SUMBER:
────────────────────

Dari Nafi’ bahwa Abdullah memberitahukan sesungguhnya Nabi sallallahu alaihi wa sallam membuat cincin dari emas dan dijadikan matanya di sisi dalam tangannya ketika memakainya. Dan orang-orang membuat cincin dari emas. Kemudian beliau naik mimbar memuji dan menyanjung kepada Allah seraya bersabda, “Sungguh saya dahulu membuatnya. Dan sesungguhnya saya tidak memakainya. Maka beliau buang dan orang-orang pada membuangnya. Juwairiyah mengatakan, “Saya tidak mengira kecuali berkata di tangan sebelah kanan.” (HR. Bukhori, no. 5876 dalam redaksi Muslim juga 2091 dengan jelas sebelah kanan juga)

Dari Anas radhiallahu anhu berkata:

صَنَعَ النَّبِيُّ صَلَّى اللَّهُ عَلَيْهِ وَسَلَّمَ خَاتَمًا ، قَالَ : إِنَّا اتَّخَذْنَا خَاتَمًا وَنَقَشْنَا فِيهِ نَقْشًا ، فَلَا يَنْقُشَنَّ عَلَيْهِ أَحَدٌ . قَالَ : فَإِنِّي لَأَرَى بَرِيقَهُ فِي خِنْصَرِهِ (رواه البخاري، رقم 5874، وبوب عليه بقوله : باب الخاتم في الخنصر)

────────────────────

LATIHAN TERTULIS 1: Ulangi seluruh teks tentang cincin Nabi tanpa mengubah satu huruf pun.

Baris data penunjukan
────────────────────

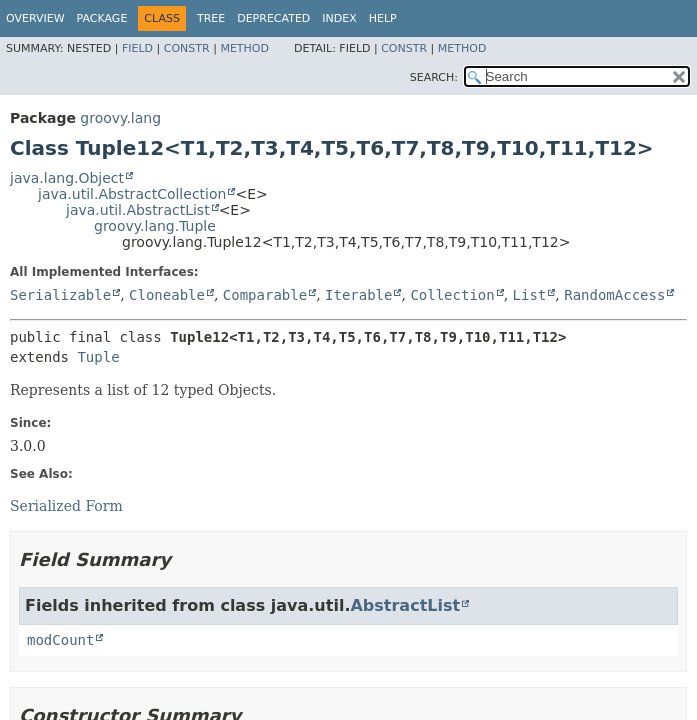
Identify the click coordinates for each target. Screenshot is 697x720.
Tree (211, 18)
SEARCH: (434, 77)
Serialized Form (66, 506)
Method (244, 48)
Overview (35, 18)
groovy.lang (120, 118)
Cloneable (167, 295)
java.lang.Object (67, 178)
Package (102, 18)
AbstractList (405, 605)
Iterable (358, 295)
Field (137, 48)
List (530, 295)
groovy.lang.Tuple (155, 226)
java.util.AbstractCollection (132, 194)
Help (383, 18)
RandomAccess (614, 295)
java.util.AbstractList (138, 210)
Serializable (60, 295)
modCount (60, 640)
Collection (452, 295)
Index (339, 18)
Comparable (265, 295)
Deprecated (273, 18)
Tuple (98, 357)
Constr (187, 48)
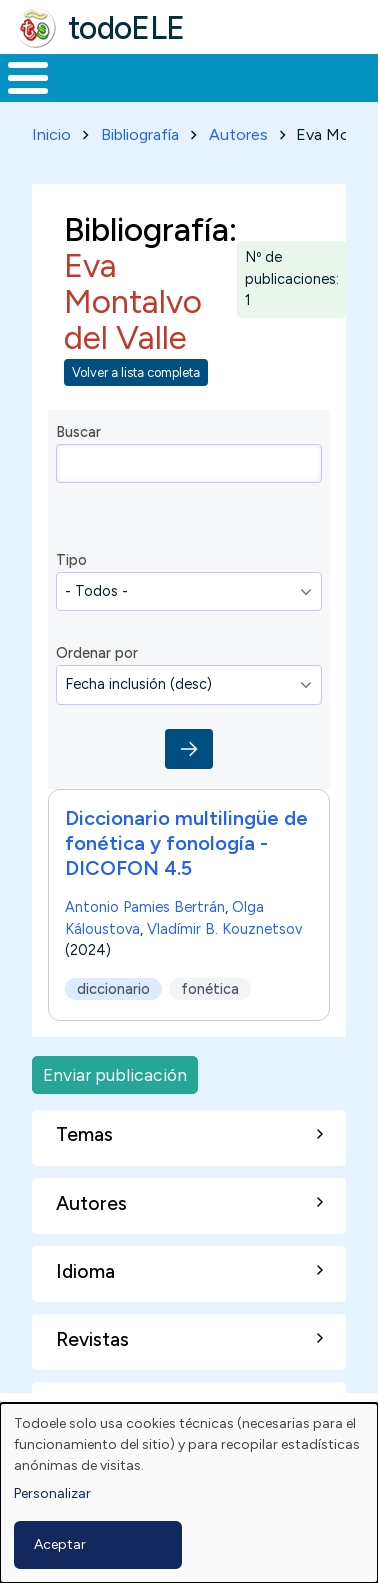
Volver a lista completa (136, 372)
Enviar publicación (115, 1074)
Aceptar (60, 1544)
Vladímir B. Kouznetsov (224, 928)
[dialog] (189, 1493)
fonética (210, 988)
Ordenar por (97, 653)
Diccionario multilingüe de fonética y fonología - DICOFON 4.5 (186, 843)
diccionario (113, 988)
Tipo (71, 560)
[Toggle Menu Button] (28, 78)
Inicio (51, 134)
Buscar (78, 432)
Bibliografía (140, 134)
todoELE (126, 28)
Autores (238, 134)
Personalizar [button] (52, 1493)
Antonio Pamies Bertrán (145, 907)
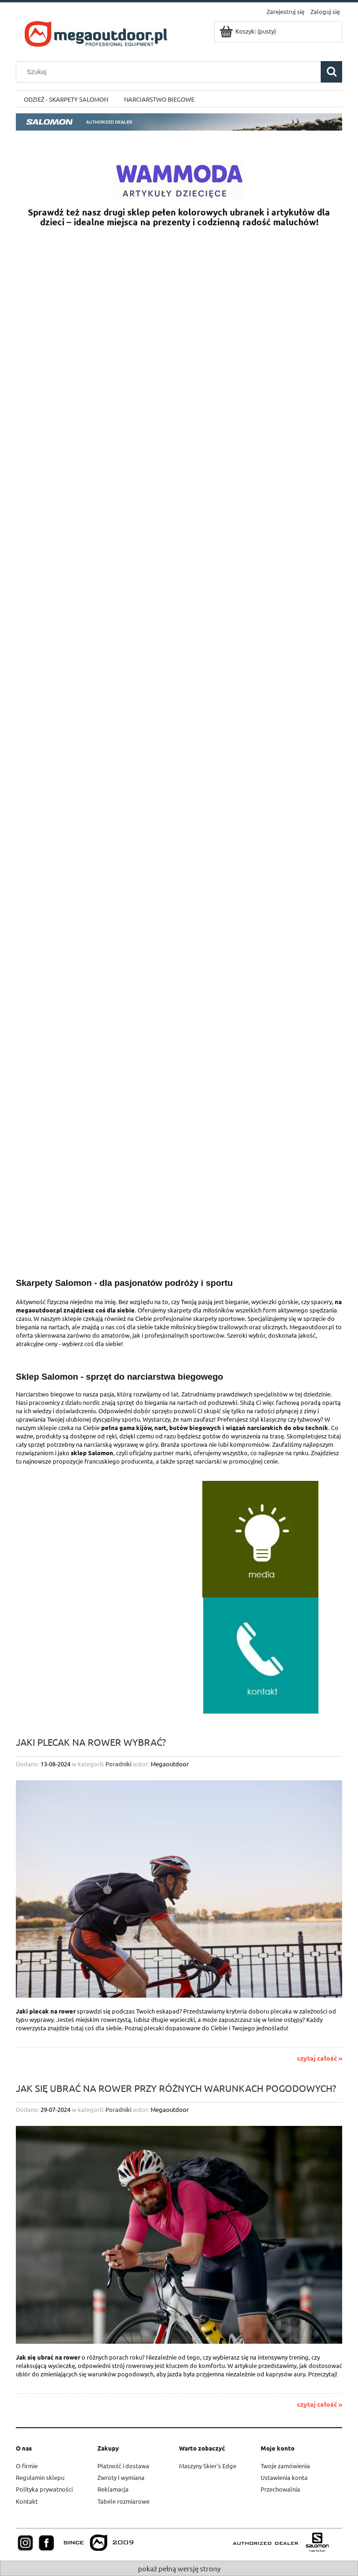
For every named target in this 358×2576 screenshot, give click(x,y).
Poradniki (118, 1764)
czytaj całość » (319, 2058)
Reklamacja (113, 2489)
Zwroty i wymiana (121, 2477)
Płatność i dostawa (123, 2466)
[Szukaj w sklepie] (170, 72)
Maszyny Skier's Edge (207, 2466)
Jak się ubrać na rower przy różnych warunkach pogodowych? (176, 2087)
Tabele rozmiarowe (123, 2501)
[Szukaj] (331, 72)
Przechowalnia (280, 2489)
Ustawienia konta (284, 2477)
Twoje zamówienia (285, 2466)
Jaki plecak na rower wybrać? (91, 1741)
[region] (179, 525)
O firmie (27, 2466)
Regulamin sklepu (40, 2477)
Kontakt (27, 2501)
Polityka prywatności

────────────────────

LATIHAN TERTULIS 2: Tolong susun baris data penunjukan di atas, antara baris yang memuat "Index (339, 18)" dan baris yang memuat "[Toggle Menu Button] (28, 78)", keduanya termasuk, menjadi CSV dua kolom bernama teks dan hasil. Setiap baris data menjadi satu baris CSV, dengan setiap nilai dalam satu kolom berkutip dan jeda baris diganti spasi. Gambar tidak perlu disertakan.

JAWABAN 1:
Dari Nafi’ bahwa Abdullah memberitahukan sesungguhnya Nabi sallallahu alaihi wa sallam membuat cincin dari emas dan dijadikan matanya di sisi dalam tangannya ketika memakainya. Dan orang-orang membuat cincin dari emas. Kemudian beliau naik mimbar memuji dan menyanjung kepada Allah seraya bersabda, “Sungguh saya dahulu membuatnya. Dan sesungguhnya saya tidak memakainya. Maka beliau buang dan orang-orang pada membuangnya. Juwairiyah mengatakan, “Saya tidak mengira kecuali berkata di tangan sebelah kanan.” (HR. Bukhori, no. 5876 dalam redaksi Muslim juga 2091 dengan jelas sebelah kanan juga)

Dari Anas radhiallahu anhu berkata:

صَنَعَ النَّبِيُّ صَلَّى اللَّهُ عَلَيْهِ وَسَلَّمَ خَاتَمًا ، قَالَ : إِنَّا اتَّخَذْنَا خَاتَمًا وَنَقَشْنَا فِيهِ نَقْشًا ، فَلَا يَنْقُشَنَّ عَلَيْهِ أَحَدٌ . قَالَ : فَإِنِّي لَأَرَى بَرِيقَهُ فِي خِنْصَرِهِ (رواه البخاري، رقم 5874، وبوب عليه بقوله : باب الخاتم في الخنصر)

JAWABAN 2:
teks,hasil
"Index","(339, 18)"
"Comparable","(265, 295)"
"Deprecated","(273, 18)"
"Tuple","(98, 357)"
"Constr","(187, 48)"
"Volver a lista completa","(136, 372)"
"Enviar publicación","(115, 1074)"
"Aceptar","(60, 1544)"
"Vladímir B. Kouznetsov","(224, 928)"
"[dialog]","(189, 1493)"
"fonética","(210, 988)"
"Ordenar por","(97, 653)"
"Diccionario multilingüe de fonética y fonología - DICOFON 4.5","(186, 843)"
"diccionario","(113, 988)"
"Tipo","(71, 560)"
"[Toggle Menu Button]","(28, 78)"